How far are you from my edited version of your views? And would this be sufficient for a downgrade?

David: The long-term forecasts for government debt — depending as they do mainly on demographic and medical cost trends — haven’t changed much. We’re just more aware of them and the divisiveness you mention was inevitably going to arise as painful choices got closer and key groups — like the elderly — began to realize what they might be in for. The divisiveness can alternatively be viewed positively as a signal that the intensive social bargaining and political negotiations necessary for a solution are arriving more rapidly than we previously expected.

You say that my argument and S&P’s are not that far apart. No reason they should be. The difference in expected probability of default for a one-notch downgrade near the top of the scale is tiny. The problem is that the symbolic value of a AAA/Aaa makes a downgrade from that level significant far beyond its intrinsic significance. In any case, even with the new wording, I would still total up all the relevant considerations as leaving the US in the AAA category — but maybe not at its very top.

Adam: Felix Salmon characterizes the difference between Moody’s and S&P’s ratings objectives as S&P being only interested in the probability of default, whereas Moody’s is not interested in the the probability of default per se, but rather the expected losses. In addition, he says S&P explicitly does not intend their ratings to be a market signal, whereas Moody’s does. Do you agree with Felix’s characterization of their differences? And if there are differences between agencies in what they intend their ratings to be, is your judgement that S&P shouldn’t have downgraded them based on what they intend their ratings to be, or based on Moody’s intention, or something else?
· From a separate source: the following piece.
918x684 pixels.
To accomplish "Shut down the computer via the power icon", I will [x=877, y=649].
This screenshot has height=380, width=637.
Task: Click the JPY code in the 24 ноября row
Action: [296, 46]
David: Not an easy question to answer succinctly, but here goes…

I think Felix is wrong. Since S&P has not been as explicit as Moody’s about what their ratings mean, some indirect evidence has to be used. First, S&P “notches” for subordinated debt, meaning that they are taking into account that a default on that debt is likely to have a greater severity than on senior debt. Second, market participants would find ratings almost impossible to use without comparability of meaning. So — in a sense — the markets more or less force equivalence of meaning on the agencies. Third, if the meanings were that different, there would be a lot more “split ratings” (situations where the agencies rate differently) than there are. So, if there is a disagreement between Moody’s (and myself) and S&P on the U.S. rating, it is a substantive one, based on judgments of the likelihood of fundamental reforms to spending and taxation, alongside the financial market characteristics I referred to in my initial statement.

In your comments on Felix’s comments on Nate Silver’s comments on S&P’s decision, you make a point which I think is only half right. You say that sovereign defaults “are always political, rather than economic” and that “A sovereign credit rating is therefore primarily a function of a country’s willingness to pay, rather than its ability to pay.” The truth, however, is more complex. Neither willingness nor ability can be defined independent of the other. “Willingness” depends on political calculations of the degree of sacrifice that would be required to make payment, which in turn depends on the financial resources available or easily raised. “Ability” depends on how much additional resources for debt payment the government can “squeeze out” through reductions in spending or increases in taxation — a political consideration. So the relation between them is -to use an old phrase-“dialectical” and the analysis is based on what Adam Smith called “political economy”. This may sound like “scholastic” nit-picking, but the point is vital for guiding the rating decision process.